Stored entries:
[Start of section]
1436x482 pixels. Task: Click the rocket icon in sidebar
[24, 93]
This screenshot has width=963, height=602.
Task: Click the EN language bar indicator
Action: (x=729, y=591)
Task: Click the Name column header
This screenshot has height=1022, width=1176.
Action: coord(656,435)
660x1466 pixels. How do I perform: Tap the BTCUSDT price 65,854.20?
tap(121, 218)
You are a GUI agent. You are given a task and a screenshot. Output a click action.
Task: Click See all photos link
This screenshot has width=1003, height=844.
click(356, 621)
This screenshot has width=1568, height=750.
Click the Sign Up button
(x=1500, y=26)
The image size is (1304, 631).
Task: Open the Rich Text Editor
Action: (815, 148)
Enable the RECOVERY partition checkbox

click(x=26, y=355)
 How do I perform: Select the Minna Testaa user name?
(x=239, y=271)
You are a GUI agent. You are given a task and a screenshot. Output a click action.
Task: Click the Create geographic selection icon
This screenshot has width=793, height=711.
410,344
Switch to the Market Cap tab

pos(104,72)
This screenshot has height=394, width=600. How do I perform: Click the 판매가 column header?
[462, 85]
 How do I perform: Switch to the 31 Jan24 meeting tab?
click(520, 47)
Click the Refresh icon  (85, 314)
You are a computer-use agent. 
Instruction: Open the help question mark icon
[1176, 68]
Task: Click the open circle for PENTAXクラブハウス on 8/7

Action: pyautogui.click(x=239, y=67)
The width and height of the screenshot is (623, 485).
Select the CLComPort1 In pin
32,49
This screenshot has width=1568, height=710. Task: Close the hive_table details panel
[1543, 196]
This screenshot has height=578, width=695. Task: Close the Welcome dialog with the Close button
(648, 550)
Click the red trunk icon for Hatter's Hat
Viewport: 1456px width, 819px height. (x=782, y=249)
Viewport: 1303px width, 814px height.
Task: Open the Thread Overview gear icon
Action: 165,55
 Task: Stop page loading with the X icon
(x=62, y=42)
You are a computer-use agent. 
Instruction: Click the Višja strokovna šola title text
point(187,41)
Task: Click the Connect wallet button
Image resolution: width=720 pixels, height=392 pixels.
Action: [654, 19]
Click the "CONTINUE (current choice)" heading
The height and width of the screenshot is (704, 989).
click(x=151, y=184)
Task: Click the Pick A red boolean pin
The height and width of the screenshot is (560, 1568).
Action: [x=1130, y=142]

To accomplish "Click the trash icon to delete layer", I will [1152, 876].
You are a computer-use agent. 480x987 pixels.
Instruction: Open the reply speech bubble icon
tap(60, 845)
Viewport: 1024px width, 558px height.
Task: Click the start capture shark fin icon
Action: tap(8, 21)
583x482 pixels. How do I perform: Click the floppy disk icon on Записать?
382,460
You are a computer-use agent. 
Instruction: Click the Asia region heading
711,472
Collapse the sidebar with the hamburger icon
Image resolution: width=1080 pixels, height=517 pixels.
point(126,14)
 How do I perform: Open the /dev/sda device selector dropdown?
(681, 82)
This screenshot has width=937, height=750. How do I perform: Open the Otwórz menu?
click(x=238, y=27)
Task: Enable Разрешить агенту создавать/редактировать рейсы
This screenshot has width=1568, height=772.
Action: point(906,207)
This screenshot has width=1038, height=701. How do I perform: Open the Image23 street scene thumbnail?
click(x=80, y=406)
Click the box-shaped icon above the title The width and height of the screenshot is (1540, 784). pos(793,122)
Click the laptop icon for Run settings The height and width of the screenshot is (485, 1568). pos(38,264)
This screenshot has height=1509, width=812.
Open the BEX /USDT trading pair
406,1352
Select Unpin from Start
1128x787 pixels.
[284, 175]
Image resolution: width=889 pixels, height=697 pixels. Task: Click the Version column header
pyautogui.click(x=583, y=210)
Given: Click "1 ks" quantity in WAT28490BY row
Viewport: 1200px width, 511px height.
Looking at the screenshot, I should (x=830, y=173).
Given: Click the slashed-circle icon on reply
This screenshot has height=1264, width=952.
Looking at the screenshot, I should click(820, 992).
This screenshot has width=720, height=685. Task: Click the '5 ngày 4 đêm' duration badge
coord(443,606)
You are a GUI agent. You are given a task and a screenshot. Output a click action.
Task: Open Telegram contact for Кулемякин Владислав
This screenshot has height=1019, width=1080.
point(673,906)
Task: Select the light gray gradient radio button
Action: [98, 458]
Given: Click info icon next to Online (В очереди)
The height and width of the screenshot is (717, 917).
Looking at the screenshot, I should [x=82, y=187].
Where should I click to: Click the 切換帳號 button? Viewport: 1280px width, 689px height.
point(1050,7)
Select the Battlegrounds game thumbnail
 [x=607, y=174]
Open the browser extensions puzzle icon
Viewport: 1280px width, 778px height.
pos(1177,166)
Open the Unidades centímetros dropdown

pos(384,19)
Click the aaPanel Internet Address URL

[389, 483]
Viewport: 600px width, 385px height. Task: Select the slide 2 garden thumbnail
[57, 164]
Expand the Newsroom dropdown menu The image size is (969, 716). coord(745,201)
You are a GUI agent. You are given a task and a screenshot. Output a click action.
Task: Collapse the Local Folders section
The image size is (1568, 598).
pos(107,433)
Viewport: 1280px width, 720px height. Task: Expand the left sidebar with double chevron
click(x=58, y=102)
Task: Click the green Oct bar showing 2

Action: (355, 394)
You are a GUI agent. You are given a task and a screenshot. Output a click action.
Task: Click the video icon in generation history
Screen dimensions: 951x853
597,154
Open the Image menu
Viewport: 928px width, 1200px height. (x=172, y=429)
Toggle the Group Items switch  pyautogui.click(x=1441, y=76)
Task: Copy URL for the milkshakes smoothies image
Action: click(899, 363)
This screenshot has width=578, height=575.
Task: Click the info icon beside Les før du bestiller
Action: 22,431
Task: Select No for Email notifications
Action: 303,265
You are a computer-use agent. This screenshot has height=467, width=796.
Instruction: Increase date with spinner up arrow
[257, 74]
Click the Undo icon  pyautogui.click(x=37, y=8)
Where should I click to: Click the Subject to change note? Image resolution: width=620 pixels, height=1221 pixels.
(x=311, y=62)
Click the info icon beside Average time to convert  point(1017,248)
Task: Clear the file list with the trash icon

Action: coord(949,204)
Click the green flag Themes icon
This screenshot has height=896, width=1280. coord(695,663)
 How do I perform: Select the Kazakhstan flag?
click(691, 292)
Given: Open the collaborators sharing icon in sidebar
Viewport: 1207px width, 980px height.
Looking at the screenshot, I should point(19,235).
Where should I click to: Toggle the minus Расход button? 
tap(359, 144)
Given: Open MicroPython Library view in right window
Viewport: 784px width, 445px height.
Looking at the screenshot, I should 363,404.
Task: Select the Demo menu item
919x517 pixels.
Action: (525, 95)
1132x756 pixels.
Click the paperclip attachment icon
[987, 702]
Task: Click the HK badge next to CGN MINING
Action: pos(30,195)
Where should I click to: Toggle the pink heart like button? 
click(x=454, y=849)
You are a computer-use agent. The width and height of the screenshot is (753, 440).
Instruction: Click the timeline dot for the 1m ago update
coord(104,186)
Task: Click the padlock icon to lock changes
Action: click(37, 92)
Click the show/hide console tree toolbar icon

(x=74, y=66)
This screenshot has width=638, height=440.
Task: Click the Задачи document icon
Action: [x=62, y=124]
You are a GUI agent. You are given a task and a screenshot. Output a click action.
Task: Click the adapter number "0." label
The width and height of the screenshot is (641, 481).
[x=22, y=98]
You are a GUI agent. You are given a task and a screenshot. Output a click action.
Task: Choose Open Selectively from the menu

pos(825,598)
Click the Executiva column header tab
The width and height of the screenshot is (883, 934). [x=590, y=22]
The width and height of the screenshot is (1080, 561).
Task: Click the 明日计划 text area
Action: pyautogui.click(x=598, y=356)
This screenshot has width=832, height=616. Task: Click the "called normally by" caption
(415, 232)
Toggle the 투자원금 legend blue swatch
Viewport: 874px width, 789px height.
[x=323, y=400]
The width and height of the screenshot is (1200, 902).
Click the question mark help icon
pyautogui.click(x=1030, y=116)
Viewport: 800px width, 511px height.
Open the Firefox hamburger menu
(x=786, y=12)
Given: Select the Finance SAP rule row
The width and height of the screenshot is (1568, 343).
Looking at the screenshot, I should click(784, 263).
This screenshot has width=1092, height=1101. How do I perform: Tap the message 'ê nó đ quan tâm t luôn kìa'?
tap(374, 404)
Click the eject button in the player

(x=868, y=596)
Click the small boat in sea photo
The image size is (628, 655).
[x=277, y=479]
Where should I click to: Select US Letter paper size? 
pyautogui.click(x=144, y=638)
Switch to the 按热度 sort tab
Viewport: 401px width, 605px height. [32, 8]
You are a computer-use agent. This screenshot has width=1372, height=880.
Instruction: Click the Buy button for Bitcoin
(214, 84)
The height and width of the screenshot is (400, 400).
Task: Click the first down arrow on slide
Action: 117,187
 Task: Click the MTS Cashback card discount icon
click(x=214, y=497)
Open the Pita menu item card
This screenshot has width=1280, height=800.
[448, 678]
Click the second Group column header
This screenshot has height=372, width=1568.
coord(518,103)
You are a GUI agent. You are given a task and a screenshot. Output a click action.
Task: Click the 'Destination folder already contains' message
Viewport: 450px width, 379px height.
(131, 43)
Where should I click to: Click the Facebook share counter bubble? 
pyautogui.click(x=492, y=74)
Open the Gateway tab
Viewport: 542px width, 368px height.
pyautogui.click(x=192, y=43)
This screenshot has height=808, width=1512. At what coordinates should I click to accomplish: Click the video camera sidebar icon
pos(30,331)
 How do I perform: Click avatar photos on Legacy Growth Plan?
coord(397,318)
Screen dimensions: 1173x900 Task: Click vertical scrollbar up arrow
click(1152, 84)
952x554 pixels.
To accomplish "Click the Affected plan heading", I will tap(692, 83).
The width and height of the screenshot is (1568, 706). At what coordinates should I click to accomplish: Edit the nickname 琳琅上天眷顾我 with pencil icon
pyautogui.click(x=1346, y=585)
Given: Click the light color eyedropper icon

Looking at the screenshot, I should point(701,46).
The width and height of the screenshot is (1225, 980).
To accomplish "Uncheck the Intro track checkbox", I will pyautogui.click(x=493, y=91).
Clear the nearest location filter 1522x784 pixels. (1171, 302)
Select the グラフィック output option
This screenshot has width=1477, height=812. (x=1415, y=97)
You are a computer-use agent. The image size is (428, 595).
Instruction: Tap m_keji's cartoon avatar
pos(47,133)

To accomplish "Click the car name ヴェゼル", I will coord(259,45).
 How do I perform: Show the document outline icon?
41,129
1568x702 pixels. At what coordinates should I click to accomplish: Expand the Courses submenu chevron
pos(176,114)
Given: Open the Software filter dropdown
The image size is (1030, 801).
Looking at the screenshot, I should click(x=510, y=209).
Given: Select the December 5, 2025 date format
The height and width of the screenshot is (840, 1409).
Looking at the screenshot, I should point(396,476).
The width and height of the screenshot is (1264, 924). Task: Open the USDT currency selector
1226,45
[End of section]
▶ Aim of the exercise
Starting with the first line of the entries and ending with the line that has "Task: Click See all photos link", copy each line exactly and add nothing.

▶ Output below
1436x482 pixels. Task: Click the rocket icon in sidebar
[24, 93]
This screenshot has width=963, height=602.
Task: Click the EN language bar indicator
Action: (x=729, y=591)
Task: Click the Name column header
This screenshot has height=1022, width=1176.
Action: coord(656,435)
660x1466 pixels. How do I perform: Tap the BTCUSDT price 65,854.20?
tap(121, 218)
You are a GUI agent. You are given a task and a screenshot. Output a click action.
Task: Click See all photos link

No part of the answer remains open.